[SPARK-19058][SQL] fix partition related behaviors with DataFrameWriter.saveAsTable #16460

cloud-fan · 2017-01-03T13:12:25Z

What changes were proposed in this pull request?

When we append data to a partitioned table with DataFrameWriter.saveAsTable, there are 2 issues:

doesn't work when the partition has custom location.
will recover all partitions

This PR fixes them by moving the special partition handling code from DataSourceAnalysis to InsertIntoHadoopFsRelationCommand, so that the DataFrameWriter.saveAsTable code path can also benefit from it.

How was this patch tested?

newly added regression tests

cloud-fan · 2017-01-03T13:12:42Z

cc @ericl @gatorsmile @yhuai

SparkQA · 2017-01-03T15:28:04Z

Test build #70815 has finished for PR 16460 at commit 7f4f360.

This patch passes all tests.
This patch merges cleanly.
This patch adds no public classes.

ericl · 2017-01-03T18:33:28Z

sql/core/src/main/scala/org/apache/spark/sql/execution/datasources/DataSource.scala

            options = options,
            query = data.logicalPlan,
            mode = mode,
-            catalogTable = catalogTable)
+            catalogTable = catalogTable,
+            fileIndex = fileIndex)


Should we be issuing refresh table instead of refreshing the index directly?

I was following the original behavior: https://github.com/apache/spark/pull/16460/files#diff-d99813bd5bbc18277e4090475e4944cfL240

Besides, it's hard to issue refresh table at DataSourceAnalysis. The table could be a temp view, and the CatalogTable in LogicalRelation could be empty. Then we lose the table identifier and can not issue refresh table.
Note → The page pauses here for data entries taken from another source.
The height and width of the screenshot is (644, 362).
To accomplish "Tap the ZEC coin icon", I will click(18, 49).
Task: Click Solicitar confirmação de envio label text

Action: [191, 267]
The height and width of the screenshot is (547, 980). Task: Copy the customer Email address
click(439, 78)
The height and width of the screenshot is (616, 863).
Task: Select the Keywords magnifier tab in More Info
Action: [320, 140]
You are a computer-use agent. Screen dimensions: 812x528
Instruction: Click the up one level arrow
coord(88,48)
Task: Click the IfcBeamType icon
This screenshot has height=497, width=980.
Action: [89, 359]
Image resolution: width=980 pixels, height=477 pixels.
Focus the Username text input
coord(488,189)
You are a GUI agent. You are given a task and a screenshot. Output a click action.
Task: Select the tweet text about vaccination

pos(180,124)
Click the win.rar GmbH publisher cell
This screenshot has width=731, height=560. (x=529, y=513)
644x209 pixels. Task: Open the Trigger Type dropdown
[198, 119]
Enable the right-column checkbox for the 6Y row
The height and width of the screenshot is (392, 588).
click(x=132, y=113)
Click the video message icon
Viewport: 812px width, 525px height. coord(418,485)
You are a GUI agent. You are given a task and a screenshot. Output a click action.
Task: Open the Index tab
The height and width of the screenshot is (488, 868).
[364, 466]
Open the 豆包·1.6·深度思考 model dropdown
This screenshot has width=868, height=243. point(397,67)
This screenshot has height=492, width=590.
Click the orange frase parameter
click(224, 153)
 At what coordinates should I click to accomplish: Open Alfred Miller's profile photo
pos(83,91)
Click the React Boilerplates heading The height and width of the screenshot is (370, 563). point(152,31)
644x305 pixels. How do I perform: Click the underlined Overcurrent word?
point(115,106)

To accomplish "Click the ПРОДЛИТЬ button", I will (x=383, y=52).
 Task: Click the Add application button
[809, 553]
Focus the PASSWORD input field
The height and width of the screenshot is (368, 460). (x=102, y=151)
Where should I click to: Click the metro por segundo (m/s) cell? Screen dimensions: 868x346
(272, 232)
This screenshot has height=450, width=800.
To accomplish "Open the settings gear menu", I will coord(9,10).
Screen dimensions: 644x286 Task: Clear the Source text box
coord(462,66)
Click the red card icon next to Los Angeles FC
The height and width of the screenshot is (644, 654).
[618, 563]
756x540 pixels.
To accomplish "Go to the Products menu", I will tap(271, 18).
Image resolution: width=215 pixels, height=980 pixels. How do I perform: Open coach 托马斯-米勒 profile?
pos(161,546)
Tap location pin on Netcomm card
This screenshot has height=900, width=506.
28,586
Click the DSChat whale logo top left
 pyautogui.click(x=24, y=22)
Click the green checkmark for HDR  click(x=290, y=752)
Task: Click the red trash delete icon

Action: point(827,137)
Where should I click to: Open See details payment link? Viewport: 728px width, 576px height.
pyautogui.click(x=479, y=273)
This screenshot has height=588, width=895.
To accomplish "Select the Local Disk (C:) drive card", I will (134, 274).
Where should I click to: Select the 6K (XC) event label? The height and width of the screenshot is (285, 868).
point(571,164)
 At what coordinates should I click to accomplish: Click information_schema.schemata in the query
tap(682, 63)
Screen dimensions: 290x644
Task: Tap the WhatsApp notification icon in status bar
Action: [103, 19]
ericl · 2017-01-03T18:35:32Z

sql/core/src/main/scala/org/apache/spark/sql/DataFrameWriter.scala

-        createTable(tableIdent)
+        createTable(tableIdentWithDB)
+        // Refresh the cache of the table in the catalog.
+        catalog.refreshTable(tableIdentWithDB)


Is this already done by the insertion command?

I moved it from insertion command to here, as we only need to refresh the table for overwrite. For append, we only need to refresh the FileIndex

gatorsmile · 2017-01-04T01:36:32Z

...ain/scala/org/apache/spark/sql/execution/datasources/InsertIntoHadoopFsRelationCommand.scala

@@ -74,12 +69,29 @@ case class InsertIntoHadoopFsRelationCommand(
    val fs = outputPath.getFileSystem(hadoopConf)
    val qualifiedOutputPath = outputPath.makeQualified(fs.getUri, fs.getWorkingDirectory)

+    val partitionsTrackedByCatalog = catalogTable.isDefined &&
+      catalogTable.get.partitionColumnNames.nonEmpty &&
+      catalogTable.get.tracksPartitionsInCatalog


Also check sparkSession.sessionState.conf.manageFilesourcePartitions?

This is something I wanna check with @ericl . What if users create a table with partition management, then turn it off, and read this table? If we treat this table as normal table, then the data in custom partition path will be ignored.

I think we should respect the partition management flag when the table was created, not when the table is read.

Hm, in other parts of the code we assume that the feature is completely disabled when the flag is off. This is probably needed since there is no way to revert a table otherwise.

do you mean we should completely ignore the partition information in metastore, when the flag is off, so that we should also ignore the data in custom partition path?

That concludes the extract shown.